CLAREMONT, Calif. – Government surveillance, death threats, cultural disconnects and a constant risk of bias are all inherent parts of reporting from China, New York Times journalist David Barboza said on Tuesday.

Barboza, the Shanghai bureau chief for the Times, recalled his transition to being monitored nearly constantly in a classroom talk at Claremont McKenna College. “The day I arrived in China, one of my colleagues told me, ‘You’ll be followed,’” he said. “There is a person in security … and they will be assigned to follow you while you’re in China. And they do. And I’ve met them.”

His home and office, he said, were probably bugged; men would sometimes barge in on his interviews and declare them “cancelled”; his car was routinely followed. Barboza never felt this surveillance was dangerous, but it did complicate his work. He would attempt to lose those tailing his car and speak carefully in his home, particularly when writing about controversial topics.

Barboza did perceive some of the threats he received as dangerous, however. These threats were sent by some of the influential families he wrote about, their business partners and the government. He considered not writing some of his most politically controversial stories out of concern for the safety of his wife, who is a Chinese citizen, but she ultimately convinced him to publish them.

Barboza noted that threats were not exclusive to China, however, and considered them a part of the job. “It’s just something you have to accept if you are going to do … investigative reporting,” he said.

Cultural barriers also complicated Barboza’s work.
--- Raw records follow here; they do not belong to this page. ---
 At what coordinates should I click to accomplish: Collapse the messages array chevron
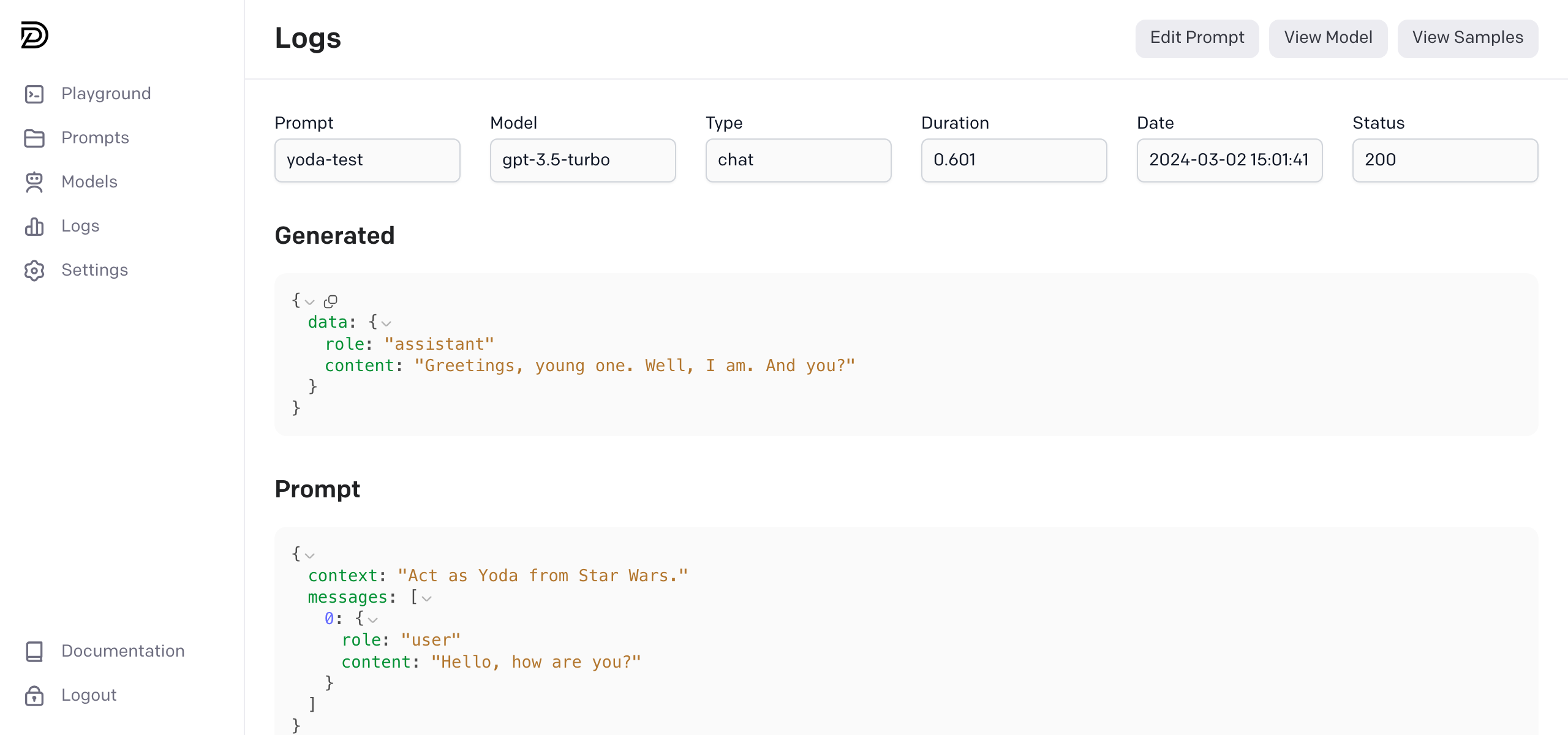coord(427,598)
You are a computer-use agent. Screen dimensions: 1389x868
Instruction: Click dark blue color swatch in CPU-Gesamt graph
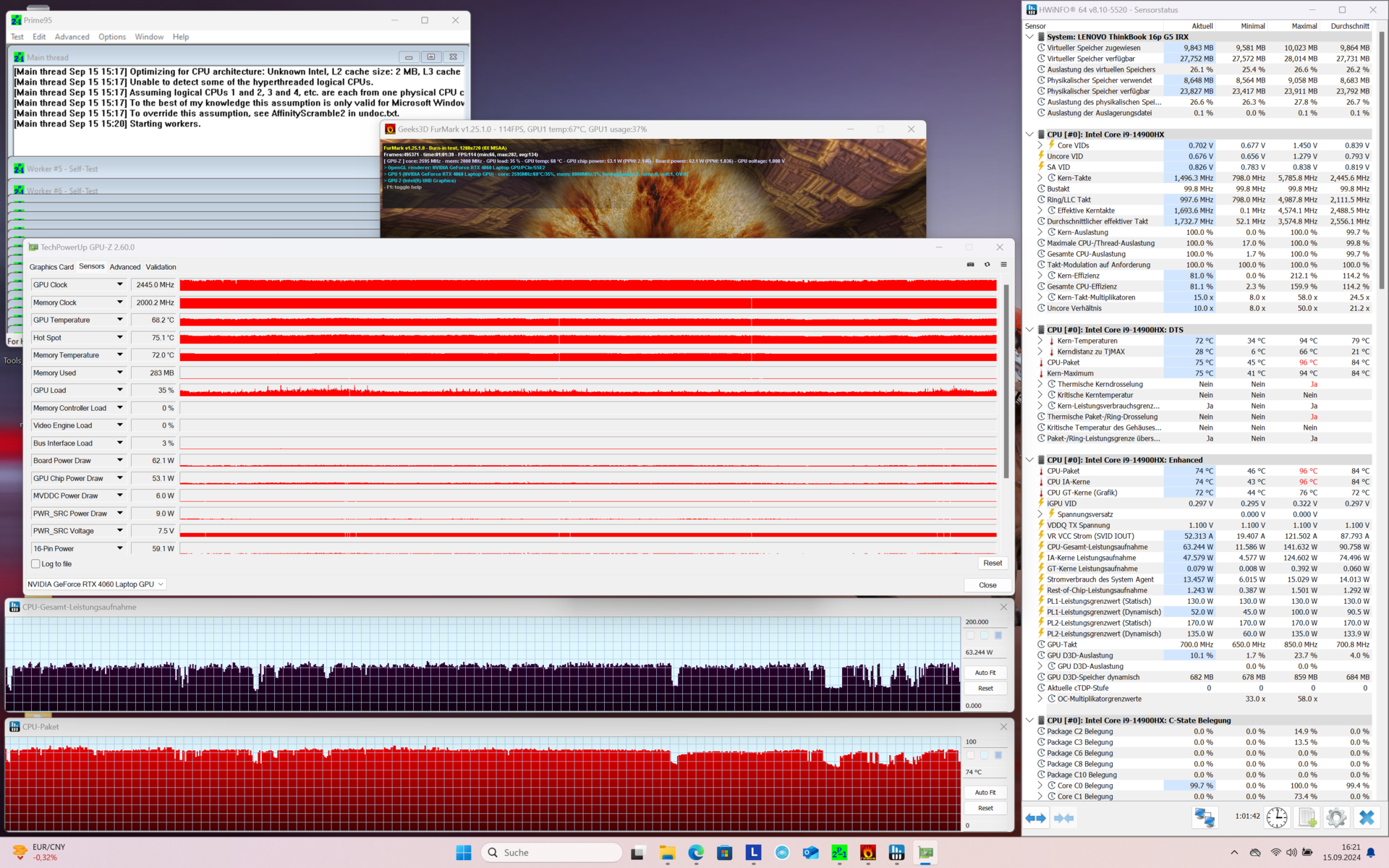click(998, 636)
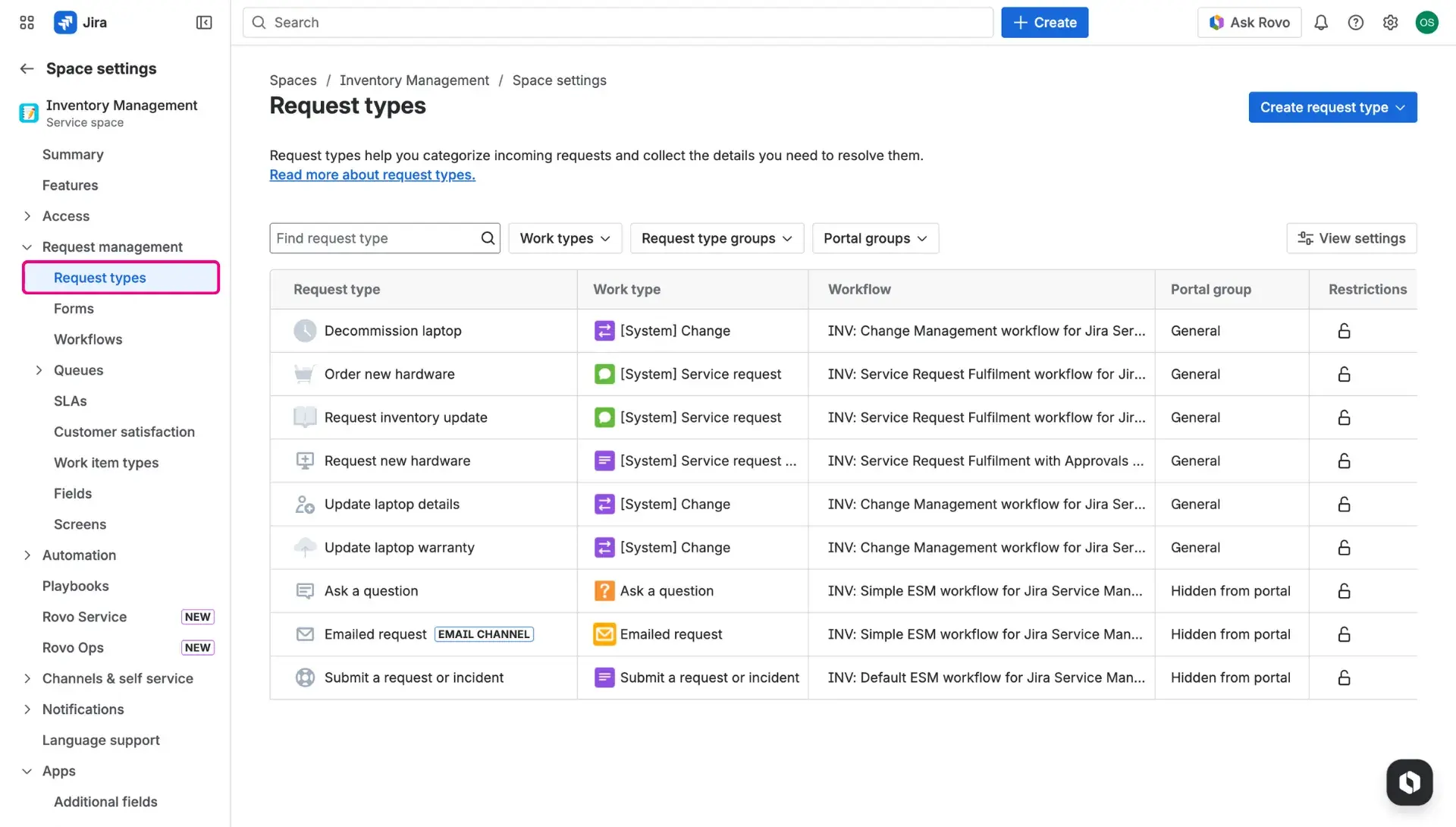The width and height of the screenshot is (1456, 827).
Task: Collapse the Request management section
Action: pyautogui.click(x=27, y=247)
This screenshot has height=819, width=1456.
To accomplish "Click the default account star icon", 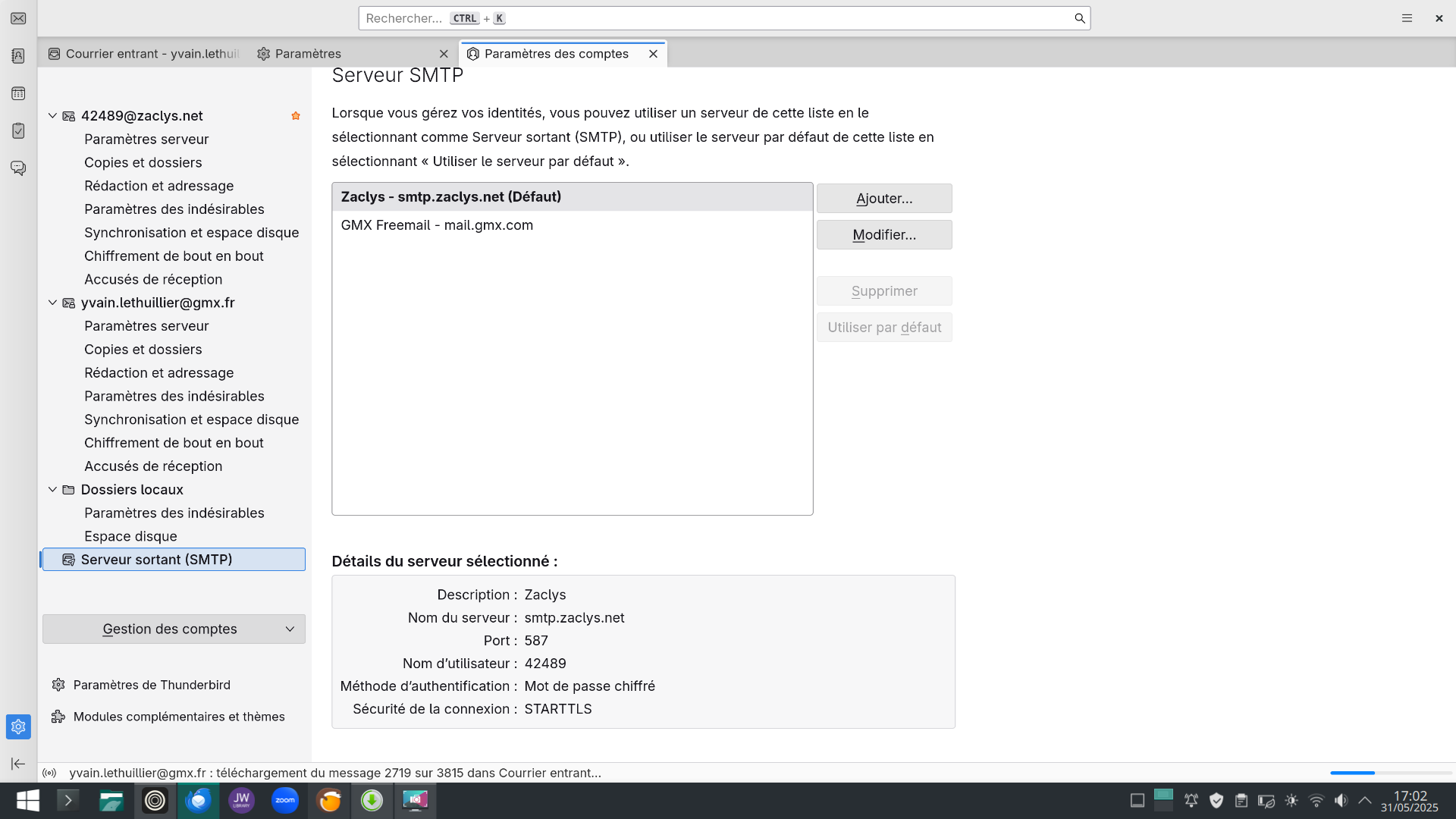I will click(x=296, y=116).
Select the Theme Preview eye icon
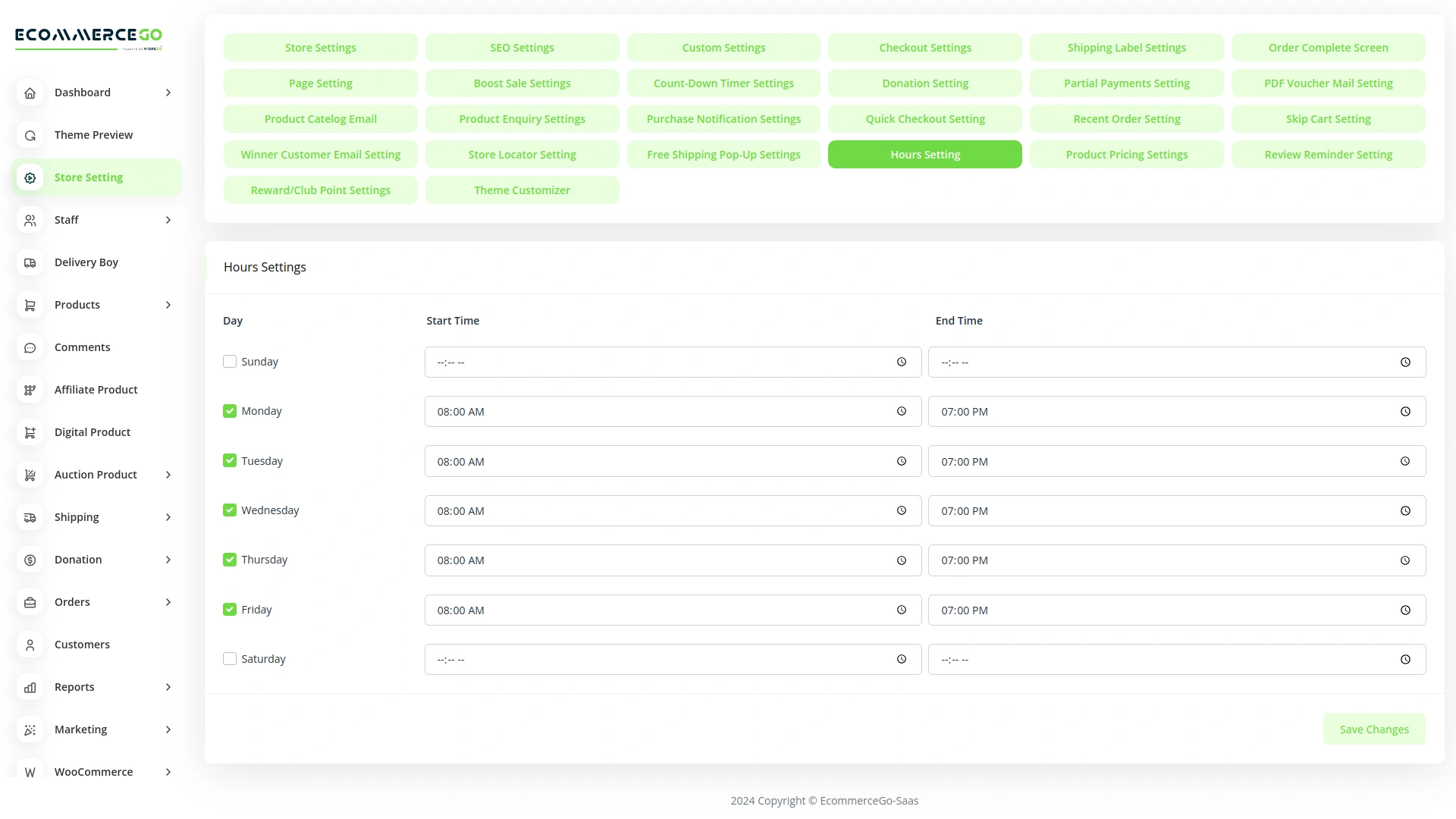 tap(30, 135)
He felt that his early interviews were limited not only by the language, but also by an inadequate grasp of Chinese social patterns. “Chinese don’t always answer things directly,” he said. “They’re intentionally doing it that way. You have to adjust to a different culture, a different way of asking questions.”

Barboza also says that he has the perspective of an outsider, and that he writes like one. He feels that he can only hope to recognize and minimize this problem, and he welcomes feedback from Chinese readers.

Barboza acknowledges that it is difficult to prevent factors such as surveillance, cultural differences, and especially threats from creating a personal bias. “I do think many journalists let these threats affect them, and affect their reporting,” he said. “And it makes it easier for them to write something nasty about someone that they don’t like.”

Barboza, who says that attention to objectivity should be at the “top of the list” for all journalists, also worried that some in China develop a skewed sense of purpose. In their drive to effect change and practice “impact journalism,” they may fall victim to self-importance and activism, two qualities that Barboza says should have no place in journalism.

“You should be judicious, conservative, and realize that you’re just doing your job,” he said. “You’re not trying to make yourself a hero.”